Sunday, June 08, 2008

shabbat shalom 05.06.08


Hi everyone,

Musing here in my office. Today is the anniversary of the 1967 "Six Day War". It is instructive to look back on the situation at that time. Egyptian forces were massed on the southern border of Israel , the Suez Canal was blockaded and Eilat was cut off. In the north the Syrians and Jordanians were preparing to strike. Prime Minister Levy Eshkol, no warrior himself, was scared enough to pee in his pants and most Israelis were not feeling any better. The sharks were circling. People were fleeing Israel , and there were jokes about the sign at the country's airport, "Will the last person to leave please turn off the lights?". In a nutshell, it didn't look too good.



How on earth we got the reputation of the martial sabras bulldozing the cowering Arabs is beyond me. Even we thought we were going to be massacred and nobody was more surprised by the victories in 1967 than the Israelis themselves. Shows what people can do when they are scared shitless, I guess. But credit must be given where it is due; the definitely civilian Eshkol did the legwork, holding back the military, and preparing Israel 's air force. In the first hours of June 5, the Israeli air force succeeded in wiping out the Egyptian air force in a surprise action, and the course of the war changed right there. He also switched leadership, putting Moshe Dayan in charge of the army and put Menachem Begin in the cabinet, thereby giving the necessary backbone to the leadership. The rest is history, and lots of books have been written about it.

Here I sit, in a house on land that was hotly contested in that war, and contested much more recently during the intafada. For all the problems that victory in 1967 caused, the alternative was the annihilation of Israel . All it takes is one lost war, and the country disappears. That was very, very close. And it could happen again.

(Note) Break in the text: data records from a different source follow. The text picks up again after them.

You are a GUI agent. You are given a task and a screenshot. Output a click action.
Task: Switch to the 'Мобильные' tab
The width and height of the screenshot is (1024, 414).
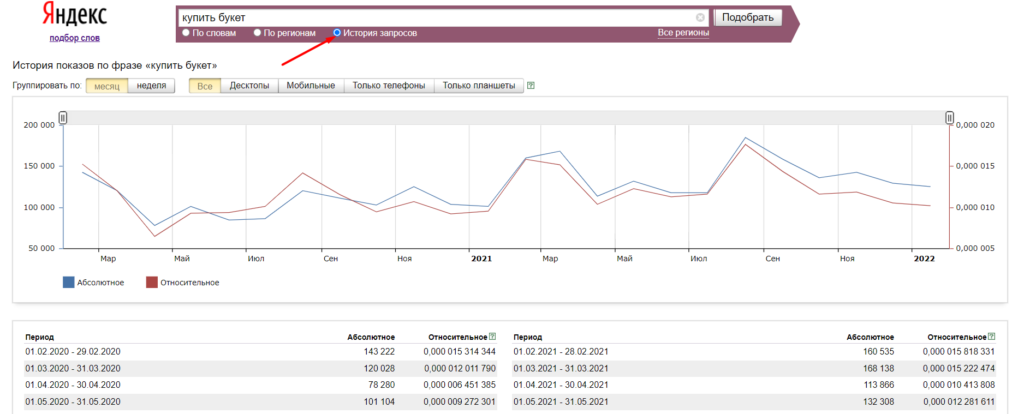click(310, 86)
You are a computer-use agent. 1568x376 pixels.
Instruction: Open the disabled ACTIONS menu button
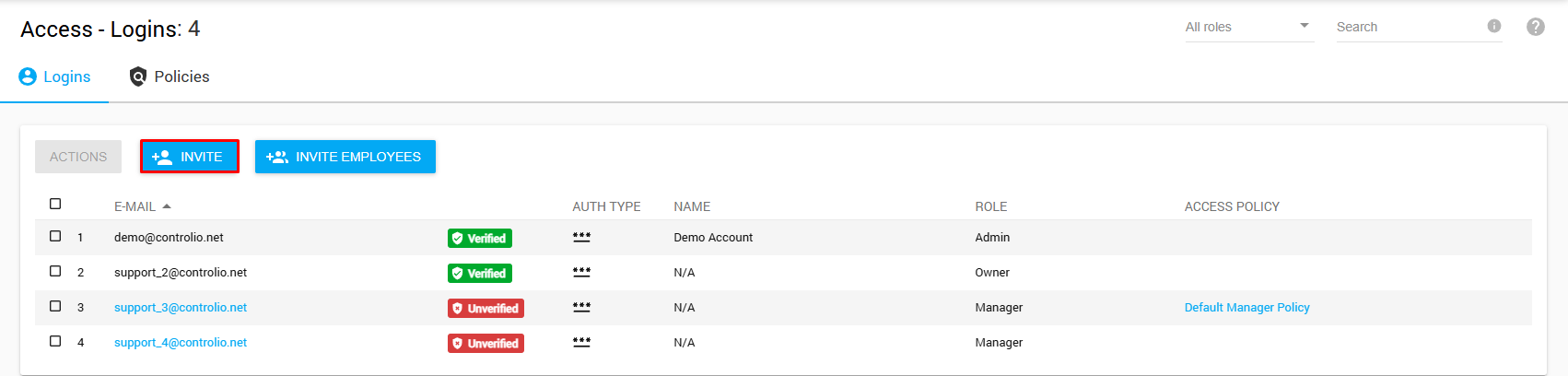[x=78, y=157]
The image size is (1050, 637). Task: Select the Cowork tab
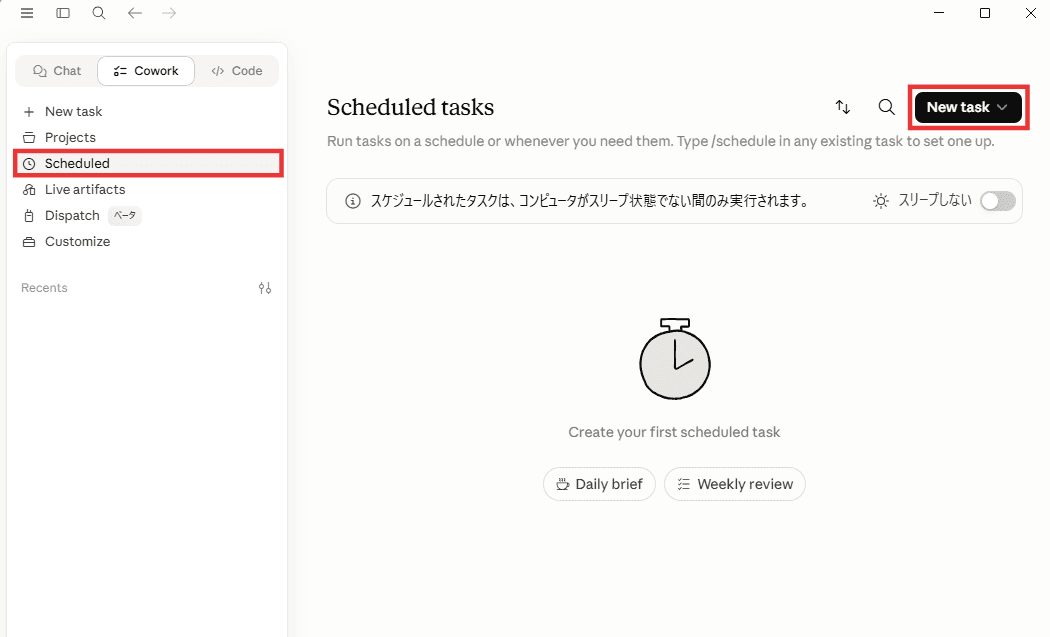point(146,71)
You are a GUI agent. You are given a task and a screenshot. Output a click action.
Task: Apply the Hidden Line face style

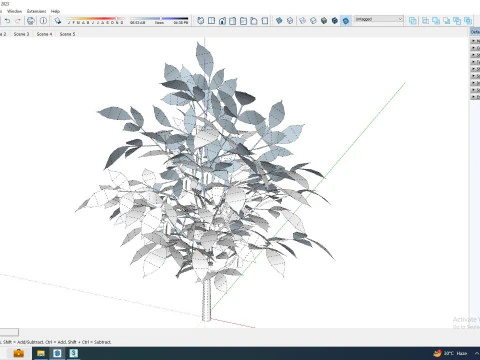(313, 21)
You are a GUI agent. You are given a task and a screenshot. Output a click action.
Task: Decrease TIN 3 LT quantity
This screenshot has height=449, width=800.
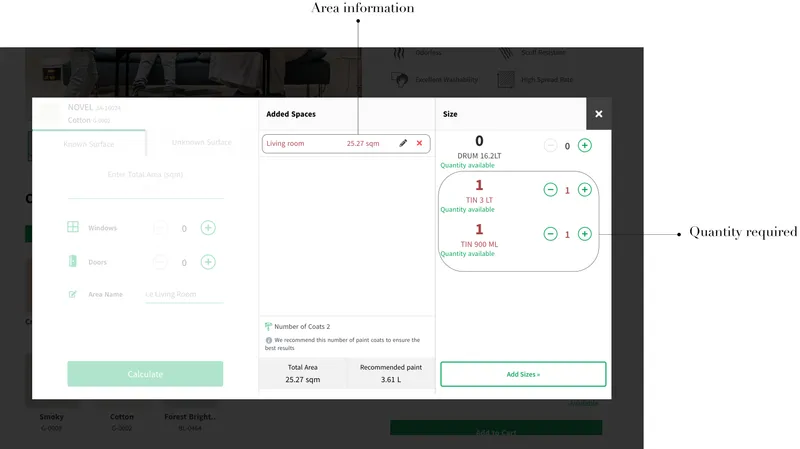point(551,190)
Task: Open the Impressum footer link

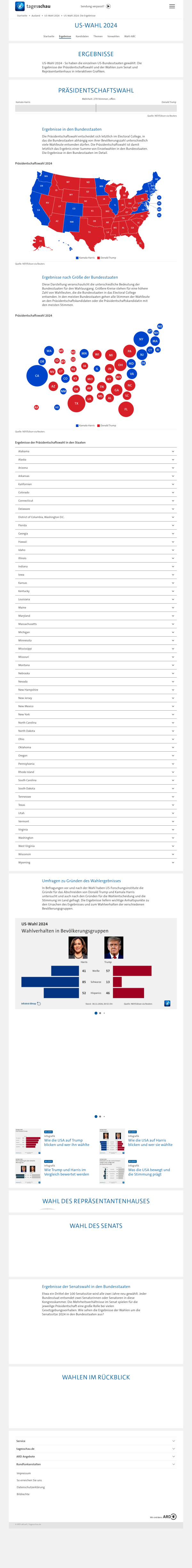Action: point(24,1473)
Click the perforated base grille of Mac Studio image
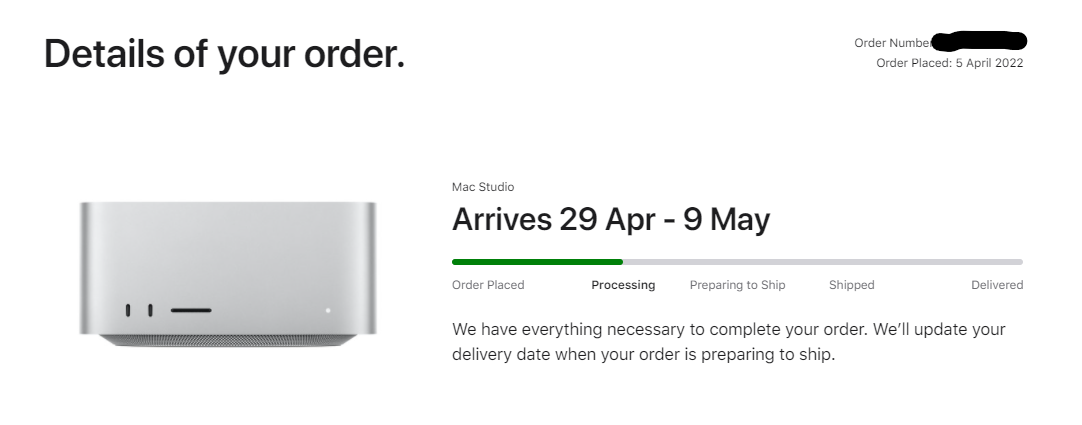1082x425 pixels. (228, 340)
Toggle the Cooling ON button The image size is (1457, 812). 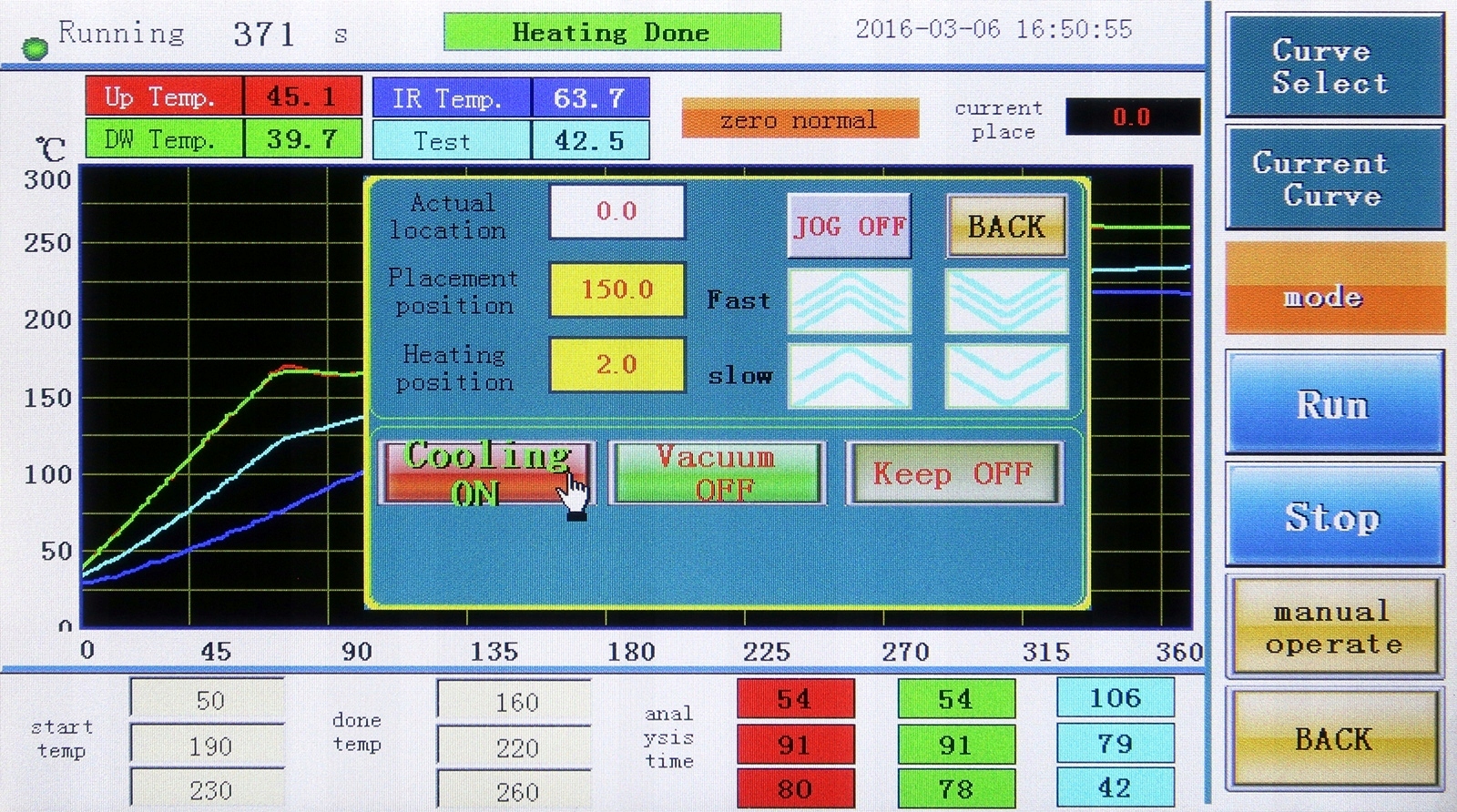click(485, 472)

There are always a few lessons to be learned looking back at history. This time, I was struck by the courage of Eshkol, who was scared stiff and having hysterics in Yiddish, stammering on the radio, just doing the next right thing even though he was about to collapse. (Actually he died in office of a heart attack two years later.) There must have been a lot of Jews like him in that war, scared to death, who didn't cut and run or collapse even though they came close to it.

The other thing that struck me was the homework that made survival and surprising victory possible. It took time and money to build up the air force so that it was prepared. Somebody had the foresight to do that and it paid off in spades. Had there been no war, it would have been decried as a waste of scarce resources. But the air force saved our collective asses that June 5, 41 years ago. People sometimes say that the Six Day War was a miracle. Maybe. But precisely the miracle seems to have been that Israelis, not a people given to planning anything, did the necessary careful planning, and that people who were scared stiff found the backbone to stick to their guns. Without that, I doubt very much that God could have played any hand in the outcome.

Take home message for me in my own work is the necessity for careful planning and to stick to my own guns. I'm responsible for data in my organization, which is finally waking up to the idea that data are rather important. I've kept my data systems afloat with spit, string and bailing wire for years in the hope that things will get better. Now there is awareness, but nobody is yet ready to do the necessary work to make a system that works properly. So I still have a long way to go. It is easy to get discouraged and just retreat into my own interests. But that won't get the essential job done. I basically know what has to be done, and just have to stiffen myself to do it, probably for several years to come. It's not exactly a war, but doing conservation properly is necessary for the welfare of Israel in the future, and I have my task to do in that field. If I get discouraged, my part of it will fail. So for today, I find Levi Eshkol rather inspirational.